Tourism is predicated on visitor satisfaction, and of central importance to visitor satisfaction are the people within the tourism industry who serve as the primary interfaces (TPRG 2003) between destination (or product) and guest. As many tourists from outside Ireland participate in organized coach tours, including city tours and day trips, the coach driver is often the only live informant available. Tour guides and coach drivers, who are often one and the same, are responsible for imparting background information and insights on the heritage sites and other places visited by their groups. Despite this, they are easily forgotten, ignored, and often challenged by the uninformed. Thus, this book is about mundane, white, working class men as much as it discusses heritage and tourism. In Ireland, almost without exception, it is men who drive the tour coaches and men who toil at the day-to-day tasks of shepherding tourists. Women can, and often do, act as guides, but they very rarely serve as drivers or driver-guides. During my study I never met a woman driver-guide, and, although it was rumored that a few existed, no one I spoke to had ever seen one.

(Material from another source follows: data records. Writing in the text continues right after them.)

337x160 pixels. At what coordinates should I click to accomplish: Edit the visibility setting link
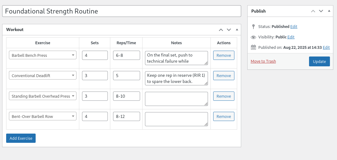291,37
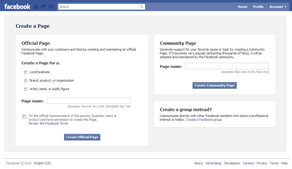Open the notifications globe icon
Image resolution: width=292 pixels, height=169 pixels.
[50, 6]
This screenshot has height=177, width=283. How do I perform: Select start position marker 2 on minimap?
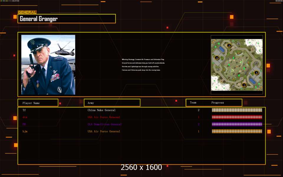[x=229, y=46]
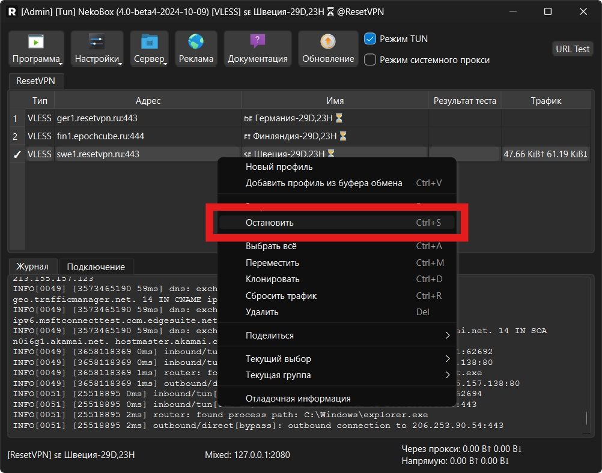Enable Режим системного прокси checkbox
This screenshot has width=602, height=473.
click(x=371, y=60)
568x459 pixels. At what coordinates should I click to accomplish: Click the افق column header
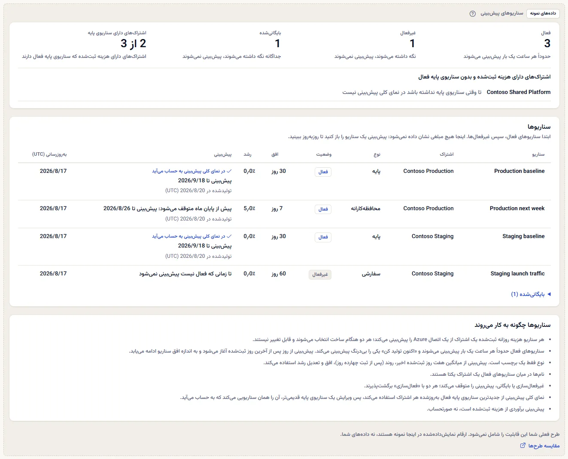(275, 154)
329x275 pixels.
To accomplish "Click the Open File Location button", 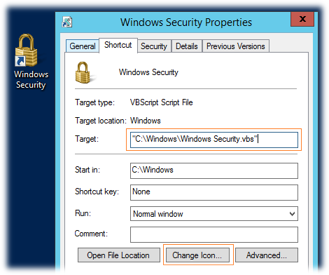I will click(x=119, y=255).
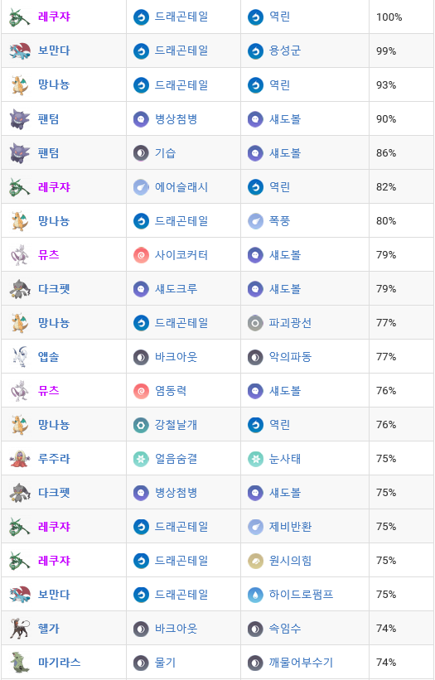The width and height of the screenshot is (435, 680).
Task: Open the 악의파동 move link
Action: [x=290, y=356]
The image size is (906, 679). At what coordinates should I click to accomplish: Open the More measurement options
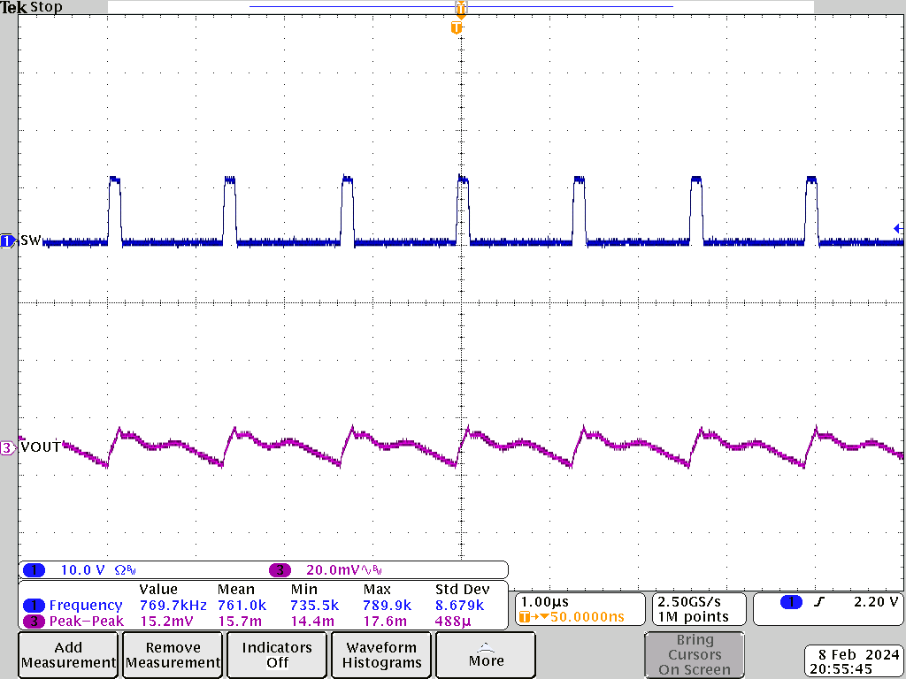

Irelands current booming economy, a direct result of its attractiveness as the gateway to Europe or America for industry and its early membership in the European Union, has brought about an intensification in infrastructural and domestic development that at times seem out of control. Real estate now stands as among the most expensive in Europe (Economic and Social Research Institute [ESRI] 2005), centered primarily in Dublin and its surrounding suburbs but increasingly in other areas throughout the island as well. A recent article in The Corkman newspaper reported that in the southwest region of Ireland alone, house prices have risen 267% since 1996, calling the growth staggering (16/02/06, accessed 20/02/06). Ireland was also reported as the second wealthiest country in the world behind Japan in the summer of 2006, an astonishing reversal of fortune (Radio Telefis Eirean [RTE] July 2006). As the population of Ireland has grown wealthier (and younger30% of the population in 2005 was 30 years of age or under), a dramatic upsurge in automobile traffic has heightened demands on roads, bridges, slip roads, and car parks. Road construction and repair are a constant presence in Ireland, aiding in the alleviation of traffic woes but also altering, destroying, and damaging vast areas of historical significance throughout the country. As housing estates crop up across the landscape, enormous tracts of rural Ireland are also disappearing. One benefit to archaeologists is the availability of constant employment and the dramatic proliferation of cultural resource-management firms owing to this expansive growth.